Nothing is yours, I’ll say. That was a gift to you. Somebody shared that with you. And when someone shares something, it means that thing belongs to more than you.
I used to tell my son that everything he had belonged to me. I used to fuss about Dawn telling him to go to his room and not to the room we loaned him. “That’s mine. That’s your mom’s.” Sometimes I still invoke that almighty parental ownership language.
More often, though, I’m reminding Bryce that when he looks around, he is almost always seeing something that was a gift. A gift is something that once was held in the hands of another and then (hopefully) freely given to the receiver. In that way, all gifts are secondhand. A gift is a reminder that what we need shows up in the hands of people.
In my life as a parent, gifts have been a long-standing reminder of how God blesses our family, even before the boy was born. People were giving stuff we needed. When we didn’t know what we’d need, these secondhand gifts were coming in the mail room.
Another example comes in bed clothes. Most of Bryce’s pajamas belonged to his cousin Eliot at one time. I have no idea how Eliot got them. But, after bathing, when we dress the boy in these secondhand garments, he usually says, “Eliot’s.” It took me a few weeks to find something else to say.

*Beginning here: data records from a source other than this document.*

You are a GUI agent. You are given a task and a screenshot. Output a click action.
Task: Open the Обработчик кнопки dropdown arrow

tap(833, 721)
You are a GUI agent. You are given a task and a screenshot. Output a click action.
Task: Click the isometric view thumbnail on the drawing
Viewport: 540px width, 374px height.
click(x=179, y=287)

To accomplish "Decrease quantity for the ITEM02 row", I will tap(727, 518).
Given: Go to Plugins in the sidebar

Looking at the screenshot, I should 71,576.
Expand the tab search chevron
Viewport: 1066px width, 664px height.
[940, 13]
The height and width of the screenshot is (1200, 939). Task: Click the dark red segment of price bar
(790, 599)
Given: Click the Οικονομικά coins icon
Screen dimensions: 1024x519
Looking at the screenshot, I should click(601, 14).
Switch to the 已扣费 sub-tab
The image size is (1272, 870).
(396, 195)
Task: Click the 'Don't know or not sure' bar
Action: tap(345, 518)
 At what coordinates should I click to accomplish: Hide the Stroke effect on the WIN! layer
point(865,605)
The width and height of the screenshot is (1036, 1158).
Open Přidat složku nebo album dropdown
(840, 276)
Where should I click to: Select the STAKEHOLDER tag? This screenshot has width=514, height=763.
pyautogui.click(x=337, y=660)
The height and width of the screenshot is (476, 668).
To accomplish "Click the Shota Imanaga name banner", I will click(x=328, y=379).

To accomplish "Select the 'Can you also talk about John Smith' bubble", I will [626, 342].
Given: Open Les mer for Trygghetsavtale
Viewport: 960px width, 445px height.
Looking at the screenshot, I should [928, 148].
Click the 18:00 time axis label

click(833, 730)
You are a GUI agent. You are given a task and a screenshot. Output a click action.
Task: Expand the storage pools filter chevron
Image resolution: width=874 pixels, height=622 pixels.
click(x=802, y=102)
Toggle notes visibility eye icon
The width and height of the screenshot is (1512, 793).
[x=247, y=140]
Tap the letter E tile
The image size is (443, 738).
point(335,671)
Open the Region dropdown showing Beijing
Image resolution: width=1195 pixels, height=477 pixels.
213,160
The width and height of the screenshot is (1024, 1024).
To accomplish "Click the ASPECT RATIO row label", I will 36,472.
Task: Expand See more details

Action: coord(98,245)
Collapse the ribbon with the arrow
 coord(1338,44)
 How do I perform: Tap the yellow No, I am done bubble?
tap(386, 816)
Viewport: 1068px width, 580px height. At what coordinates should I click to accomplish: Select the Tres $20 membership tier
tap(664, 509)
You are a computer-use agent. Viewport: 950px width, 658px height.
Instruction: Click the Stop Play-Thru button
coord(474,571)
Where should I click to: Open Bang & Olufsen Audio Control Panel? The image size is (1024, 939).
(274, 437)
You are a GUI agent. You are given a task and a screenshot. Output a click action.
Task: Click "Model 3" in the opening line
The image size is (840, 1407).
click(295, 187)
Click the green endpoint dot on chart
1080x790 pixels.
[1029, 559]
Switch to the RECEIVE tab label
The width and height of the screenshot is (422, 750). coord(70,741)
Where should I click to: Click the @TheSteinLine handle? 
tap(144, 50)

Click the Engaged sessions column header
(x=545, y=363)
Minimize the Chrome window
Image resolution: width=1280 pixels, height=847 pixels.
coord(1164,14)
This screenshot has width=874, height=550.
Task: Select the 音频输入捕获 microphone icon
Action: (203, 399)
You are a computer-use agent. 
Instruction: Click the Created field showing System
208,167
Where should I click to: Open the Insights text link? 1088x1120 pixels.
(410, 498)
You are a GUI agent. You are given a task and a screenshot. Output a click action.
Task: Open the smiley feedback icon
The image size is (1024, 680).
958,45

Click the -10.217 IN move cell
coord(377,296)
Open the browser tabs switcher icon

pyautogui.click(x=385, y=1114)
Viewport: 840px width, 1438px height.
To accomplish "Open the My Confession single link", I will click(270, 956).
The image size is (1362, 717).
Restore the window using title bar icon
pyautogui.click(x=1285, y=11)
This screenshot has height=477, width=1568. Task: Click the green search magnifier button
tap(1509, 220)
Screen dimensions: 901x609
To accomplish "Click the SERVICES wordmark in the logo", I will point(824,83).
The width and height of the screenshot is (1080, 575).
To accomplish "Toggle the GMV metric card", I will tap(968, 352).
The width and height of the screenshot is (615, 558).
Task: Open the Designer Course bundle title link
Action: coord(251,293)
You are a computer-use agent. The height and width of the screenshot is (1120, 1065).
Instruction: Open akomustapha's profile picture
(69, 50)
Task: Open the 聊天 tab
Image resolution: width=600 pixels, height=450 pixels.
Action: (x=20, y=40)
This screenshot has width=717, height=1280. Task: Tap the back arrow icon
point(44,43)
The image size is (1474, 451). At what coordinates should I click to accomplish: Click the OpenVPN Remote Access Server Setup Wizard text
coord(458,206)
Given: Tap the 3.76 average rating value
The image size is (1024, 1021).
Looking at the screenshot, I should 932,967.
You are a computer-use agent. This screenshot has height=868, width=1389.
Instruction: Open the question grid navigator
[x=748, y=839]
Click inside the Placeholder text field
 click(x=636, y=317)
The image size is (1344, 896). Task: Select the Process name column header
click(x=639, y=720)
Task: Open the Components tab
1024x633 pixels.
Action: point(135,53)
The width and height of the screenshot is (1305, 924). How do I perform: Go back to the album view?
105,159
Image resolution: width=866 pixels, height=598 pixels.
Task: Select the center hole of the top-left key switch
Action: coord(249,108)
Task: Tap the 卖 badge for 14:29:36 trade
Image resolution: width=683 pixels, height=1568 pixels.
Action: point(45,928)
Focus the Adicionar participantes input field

My reply was “Yes, that was Eliot’s.” Then the reply became “Yes, Eliot gave these to you.” That morphed into, “Eliot wanted you to have them” and “Eliot shared them with you, so they’re yours now.”
I hope these reminders, the ones all over our home, the ones in my kid’s laundry pile, become steady ways we learn how to give and how to receive. I hope they teach us in implicit and explicit way to recall all our family’s gifts.